Conférence et débat sur la motivation

Nyota Babunga, coordonnatrice de l’AIP et une des intervenantes du jour s’est exprimée sur «comment se préparer pour devenir femme de demain en impactant déjà sur sa communauté ». Elle affirme dans son propos que la femme doit faire un travail sur elle-même et cela doit se faire en 4 dimensions ou domaines de la vie. Tout commence, cependant, par la vie spirituelle, soutient-elle.
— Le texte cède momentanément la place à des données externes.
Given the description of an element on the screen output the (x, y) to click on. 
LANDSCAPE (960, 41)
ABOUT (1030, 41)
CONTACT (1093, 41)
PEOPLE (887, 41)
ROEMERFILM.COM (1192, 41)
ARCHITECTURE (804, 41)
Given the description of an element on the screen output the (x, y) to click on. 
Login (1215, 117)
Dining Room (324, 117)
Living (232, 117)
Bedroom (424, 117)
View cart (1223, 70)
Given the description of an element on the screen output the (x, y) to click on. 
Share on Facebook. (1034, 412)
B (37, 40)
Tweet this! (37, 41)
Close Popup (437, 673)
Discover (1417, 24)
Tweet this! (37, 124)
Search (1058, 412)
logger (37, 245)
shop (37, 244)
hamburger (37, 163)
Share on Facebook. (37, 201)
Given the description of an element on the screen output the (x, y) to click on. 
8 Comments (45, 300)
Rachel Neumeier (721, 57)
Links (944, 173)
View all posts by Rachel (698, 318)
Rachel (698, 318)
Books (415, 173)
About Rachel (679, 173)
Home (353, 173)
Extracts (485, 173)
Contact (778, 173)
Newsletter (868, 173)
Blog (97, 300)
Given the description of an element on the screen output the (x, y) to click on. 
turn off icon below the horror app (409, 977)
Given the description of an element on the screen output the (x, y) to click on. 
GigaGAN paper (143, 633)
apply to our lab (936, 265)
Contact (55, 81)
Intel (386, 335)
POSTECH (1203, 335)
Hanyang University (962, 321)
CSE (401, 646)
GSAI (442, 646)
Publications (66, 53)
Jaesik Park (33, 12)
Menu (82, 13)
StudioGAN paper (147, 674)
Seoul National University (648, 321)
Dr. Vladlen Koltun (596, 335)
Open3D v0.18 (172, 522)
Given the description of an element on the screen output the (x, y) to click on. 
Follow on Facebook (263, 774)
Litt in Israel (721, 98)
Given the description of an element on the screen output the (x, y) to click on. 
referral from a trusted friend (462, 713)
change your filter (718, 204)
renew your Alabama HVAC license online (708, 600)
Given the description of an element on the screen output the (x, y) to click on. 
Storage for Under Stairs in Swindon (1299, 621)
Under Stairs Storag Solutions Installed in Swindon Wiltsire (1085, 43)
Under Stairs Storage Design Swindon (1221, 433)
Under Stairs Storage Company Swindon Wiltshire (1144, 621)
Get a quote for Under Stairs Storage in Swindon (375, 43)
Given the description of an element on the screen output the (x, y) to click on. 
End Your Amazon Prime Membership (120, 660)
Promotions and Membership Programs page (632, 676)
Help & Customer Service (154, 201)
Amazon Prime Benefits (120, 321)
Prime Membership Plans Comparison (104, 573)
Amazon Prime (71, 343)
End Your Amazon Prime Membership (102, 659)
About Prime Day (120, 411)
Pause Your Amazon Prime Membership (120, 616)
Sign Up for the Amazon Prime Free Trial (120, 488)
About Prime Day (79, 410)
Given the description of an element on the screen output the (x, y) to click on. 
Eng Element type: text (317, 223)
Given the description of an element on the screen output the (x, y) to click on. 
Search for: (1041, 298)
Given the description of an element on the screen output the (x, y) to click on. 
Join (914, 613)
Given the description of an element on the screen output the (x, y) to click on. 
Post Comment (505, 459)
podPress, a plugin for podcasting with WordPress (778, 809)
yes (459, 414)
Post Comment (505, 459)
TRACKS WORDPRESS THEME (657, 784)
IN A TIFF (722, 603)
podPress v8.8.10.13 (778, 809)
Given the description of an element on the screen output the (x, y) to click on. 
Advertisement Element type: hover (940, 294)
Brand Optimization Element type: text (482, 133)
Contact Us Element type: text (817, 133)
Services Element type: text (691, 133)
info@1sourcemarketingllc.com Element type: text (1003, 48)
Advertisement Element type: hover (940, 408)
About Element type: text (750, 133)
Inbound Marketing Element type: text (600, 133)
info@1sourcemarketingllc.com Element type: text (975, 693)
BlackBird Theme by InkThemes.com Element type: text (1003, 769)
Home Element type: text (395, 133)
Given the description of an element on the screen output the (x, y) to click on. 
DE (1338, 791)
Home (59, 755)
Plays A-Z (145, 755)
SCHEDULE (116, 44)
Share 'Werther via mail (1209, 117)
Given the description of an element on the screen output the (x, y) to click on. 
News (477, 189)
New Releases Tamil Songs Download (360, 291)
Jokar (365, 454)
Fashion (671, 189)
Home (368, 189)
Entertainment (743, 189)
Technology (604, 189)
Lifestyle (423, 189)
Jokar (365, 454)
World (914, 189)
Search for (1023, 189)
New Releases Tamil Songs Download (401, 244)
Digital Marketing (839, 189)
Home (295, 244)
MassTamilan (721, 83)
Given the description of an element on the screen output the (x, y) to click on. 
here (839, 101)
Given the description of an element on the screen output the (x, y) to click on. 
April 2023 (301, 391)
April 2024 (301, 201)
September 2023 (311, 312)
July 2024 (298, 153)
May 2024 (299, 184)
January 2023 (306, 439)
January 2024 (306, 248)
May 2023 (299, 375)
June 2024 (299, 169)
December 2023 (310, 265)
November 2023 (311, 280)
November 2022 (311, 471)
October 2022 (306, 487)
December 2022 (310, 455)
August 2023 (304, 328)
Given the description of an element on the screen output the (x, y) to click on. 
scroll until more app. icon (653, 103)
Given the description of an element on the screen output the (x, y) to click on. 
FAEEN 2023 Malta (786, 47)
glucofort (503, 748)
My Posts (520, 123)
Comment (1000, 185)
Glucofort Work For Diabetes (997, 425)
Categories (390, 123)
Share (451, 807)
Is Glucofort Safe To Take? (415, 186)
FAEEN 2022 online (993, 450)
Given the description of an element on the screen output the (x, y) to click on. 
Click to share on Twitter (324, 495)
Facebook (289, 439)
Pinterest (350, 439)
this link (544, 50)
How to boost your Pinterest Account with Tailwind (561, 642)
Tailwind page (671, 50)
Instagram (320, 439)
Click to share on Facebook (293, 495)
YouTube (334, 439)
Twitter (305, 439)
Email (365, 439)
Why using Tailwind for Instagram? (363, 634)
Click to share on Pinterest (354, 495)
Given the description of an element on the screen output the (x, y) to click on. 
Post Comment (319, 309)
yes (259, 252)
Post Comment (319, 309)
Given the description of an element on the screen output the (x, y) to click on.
La femme doit savoir mettre Dieu au centre de tout pour la réussite de ses œuvres. Elle doit développer son intellect, ensuite faire un travail sur son physique, une étude de son corps, sans oublier le côté social. La femme doit savoir se socialiser avec les autres. Et, enfin, être indépendante en travaillant car, le travail lui donnera plus de valeur et elle cessera d’être une quémandeuse. ‘’Pour cela, elle devra faire des économies‘’.

Pour Richine Kapinga, l’autonomisation et l’entreprenariat pour une fille est un processus car, l’on ne devient pas autonome sur un coup de baguette magique. Pour ce faire, tout commence par l’éducation qui s’acquiert dans la famille et à l’école. Ensuite, il faut encourager les femmes à être autonomes et les accompagner dans ce processus. A leur tour, les femmes elles-mêmes doivent être perpétuellement à la recherche de la perfection…

Cette activité était un appel à la conscience pour toutes ces jeunes filles de s’engager dans leurs communautés pour apporter un service au développement de leur pays et de renforcer leurs capacités afin qu’elles deviennent des grandes dames de demain.

Il sied de savoir que Jeunes Elites Volontaires est une organisation non-gouvernementale qui œuvre pour l’épanouissement intégral de la jeunesse congolaise dans différents secteurs de la vie afin de réinventer une communauté d’excellence. «Travaillons pour l’excellence», tel est leur devise.